## Exercise instructions
Arrange the data from the line with "Task: Click line number 253 in the gutter" to the line with "[x=248, y=711]" as a numbered list, leaving out blank lines.

** Begin **

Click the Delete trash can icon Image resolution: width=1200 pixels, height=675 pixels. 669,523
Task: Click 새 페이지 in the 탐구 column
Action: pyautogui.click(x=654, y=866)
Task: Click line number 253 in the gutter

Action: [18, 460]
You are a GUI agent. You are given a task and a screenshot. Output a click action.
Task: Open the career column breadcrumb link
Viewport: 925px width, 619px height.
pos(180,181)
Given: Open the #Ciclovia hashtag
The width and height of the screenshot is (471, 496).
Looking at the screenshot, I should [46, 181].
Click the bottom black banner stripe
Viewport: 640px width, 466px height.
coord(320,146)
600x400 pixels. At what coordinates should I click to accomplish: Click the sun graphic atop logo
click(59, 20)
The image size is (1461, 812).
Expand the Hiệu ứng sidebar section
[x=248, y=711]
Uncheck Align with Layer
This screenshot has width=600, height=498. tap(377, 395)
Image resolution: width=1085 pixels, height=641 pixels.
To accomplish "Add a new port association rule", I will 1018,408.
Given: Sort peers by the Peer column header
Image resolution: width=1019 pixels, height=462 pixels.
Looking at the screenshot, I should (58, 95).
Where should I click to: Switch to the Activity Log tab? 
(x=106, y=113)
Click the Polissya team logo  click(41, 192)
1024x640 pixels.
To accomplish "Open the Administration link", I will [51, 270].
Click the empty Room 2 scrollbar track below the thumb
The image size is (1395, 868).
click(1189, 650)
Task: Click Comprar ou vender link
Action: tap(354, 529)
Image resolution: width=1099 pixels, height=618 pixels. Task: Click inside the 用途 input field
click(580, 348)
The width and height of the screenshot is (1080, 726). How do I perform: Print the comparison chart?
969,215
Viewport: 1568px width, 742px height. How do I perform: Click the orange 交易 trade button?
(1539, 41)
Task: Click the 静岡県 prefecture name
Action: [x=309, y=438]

** End **

## Correct response
1. Task: Click line number 253 in the gutter
2. Action: [18, 460]
3. You are a GUI agent. You are given a task and a screenshot. Output a click action.
4. Task: Open the career column breadcrumb link
5. Viewport: 925px width, 619px height.
6. pos(180,181)
7. Given: Open the #Ciclovia hashtag
8. The width and height of the screenshot is (471, 496).
9. Looking at the screenshot, I should [46, 181].
10. Click the bottom black banner stripe
11. Viewport: 640px width, 466px height.
12. coord(320,146)
13. 600x400 pixels. At what coordinates should I click to accomplish: Click the sun graphic atop logo
14. click(59, 20)
15. The image size is (1461, 812).
16. Expand the Hiệu ứng sidebar section
17. [x=248, y=711]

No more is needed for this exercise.